# WHAT IS NEEDED:
Render the items starting with the line containing "Click the help question mark icon" and going on through the line containing "pos(44,229)" as a two-column CSV with the headers instruction and action. Give one row per item, with its text and its answer each in a single quoted field and any line breaks replaced by spaces.

# DATA SUPPLIED:
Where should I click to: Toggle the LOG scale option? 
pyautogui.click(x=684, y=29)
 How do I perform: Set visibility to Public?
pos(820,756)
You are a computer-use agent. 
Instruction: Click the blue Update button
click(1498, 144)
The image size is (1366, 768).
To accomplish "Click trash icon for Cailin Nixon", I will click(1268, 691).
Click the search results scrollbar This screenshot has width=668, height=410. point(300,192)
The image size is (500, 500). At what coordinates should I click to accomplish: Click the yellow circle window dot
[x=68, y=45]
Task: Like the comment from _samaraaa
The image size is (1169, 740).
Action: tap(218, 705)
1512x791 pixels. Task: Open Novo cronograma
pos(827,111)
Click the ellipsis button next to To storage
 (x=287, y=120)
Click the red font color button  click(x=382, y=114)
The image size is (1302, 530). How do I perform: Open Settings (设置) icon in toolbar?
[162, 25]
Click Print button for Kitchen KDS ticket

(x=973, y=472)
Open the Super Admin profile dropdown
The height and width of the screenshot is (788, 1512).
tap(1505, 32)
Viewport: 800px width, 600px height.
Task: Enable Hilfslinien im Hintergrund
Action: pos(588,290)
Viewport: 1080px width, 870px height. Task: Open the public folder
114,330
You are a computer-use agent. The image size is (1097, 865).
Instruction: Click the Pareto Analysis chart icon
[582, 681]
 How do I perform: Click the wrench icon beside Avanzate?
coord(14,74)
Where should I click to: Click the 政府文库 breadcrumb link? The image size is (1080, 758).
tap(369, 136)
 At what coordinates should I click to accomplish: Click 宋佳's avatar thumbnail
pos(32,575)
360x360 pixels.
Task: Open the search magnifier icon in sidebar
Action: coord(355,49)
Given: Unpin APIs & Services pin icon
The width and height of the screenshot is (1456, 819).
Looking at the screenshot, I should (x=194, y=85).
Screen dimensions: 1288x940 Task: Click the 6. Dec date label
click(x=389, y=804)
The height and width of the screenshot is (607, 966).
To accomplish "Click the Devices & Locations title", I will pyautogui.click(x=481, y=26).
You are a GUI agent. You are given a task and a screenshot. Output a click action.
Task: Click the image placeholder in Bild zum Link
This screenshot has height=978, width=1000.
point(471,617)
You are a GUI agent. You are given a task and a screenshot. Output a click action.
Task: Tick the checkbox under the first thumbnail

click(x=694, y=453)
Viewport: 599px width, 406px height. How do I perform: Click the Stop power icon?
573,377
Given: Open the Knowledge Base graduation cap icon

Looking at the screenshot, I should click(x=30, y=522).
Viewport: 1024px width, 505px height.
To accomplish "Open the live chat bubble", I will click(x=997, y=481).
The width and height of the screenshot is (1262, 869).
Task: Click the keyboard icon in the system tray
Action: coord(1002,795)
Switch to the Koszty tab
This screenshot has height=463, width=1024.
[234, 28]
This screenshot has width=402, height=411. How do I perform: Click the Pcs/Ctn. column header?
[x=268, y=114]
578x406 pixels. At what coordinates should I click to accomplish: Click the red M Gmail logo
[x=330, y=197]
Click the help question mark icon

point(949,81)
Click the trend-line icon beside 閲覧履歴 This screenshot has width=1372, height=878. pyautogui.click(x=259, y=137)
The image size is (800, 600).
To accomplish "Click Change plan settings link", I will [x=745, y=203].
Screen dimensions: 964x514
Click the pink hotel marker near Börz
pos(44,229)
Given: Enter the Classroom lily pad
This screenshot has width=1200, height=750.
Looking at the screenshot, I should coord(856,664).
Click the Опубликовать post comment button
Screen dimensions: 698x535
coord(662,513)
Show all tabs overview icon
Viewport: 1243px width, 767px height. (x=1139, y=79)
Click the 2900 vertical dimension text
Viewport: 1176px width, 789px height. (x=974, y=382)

# RESPONSE BELOW:
instruction,action
"Click the help question mark icon","point(949,81)"
"Click the trend-line icon beside 閲覧履歴 This screenshot has width=1372, height=878.","pyautogui.click(x=259, y=137)"
"The image size is (800, 600). To accomplish ""Click Change plan settings link"",","I will [x=745, y=203]."
"Screen dimensions: 964x514 Click the pink hotel marker near Börz","pos(44,229)"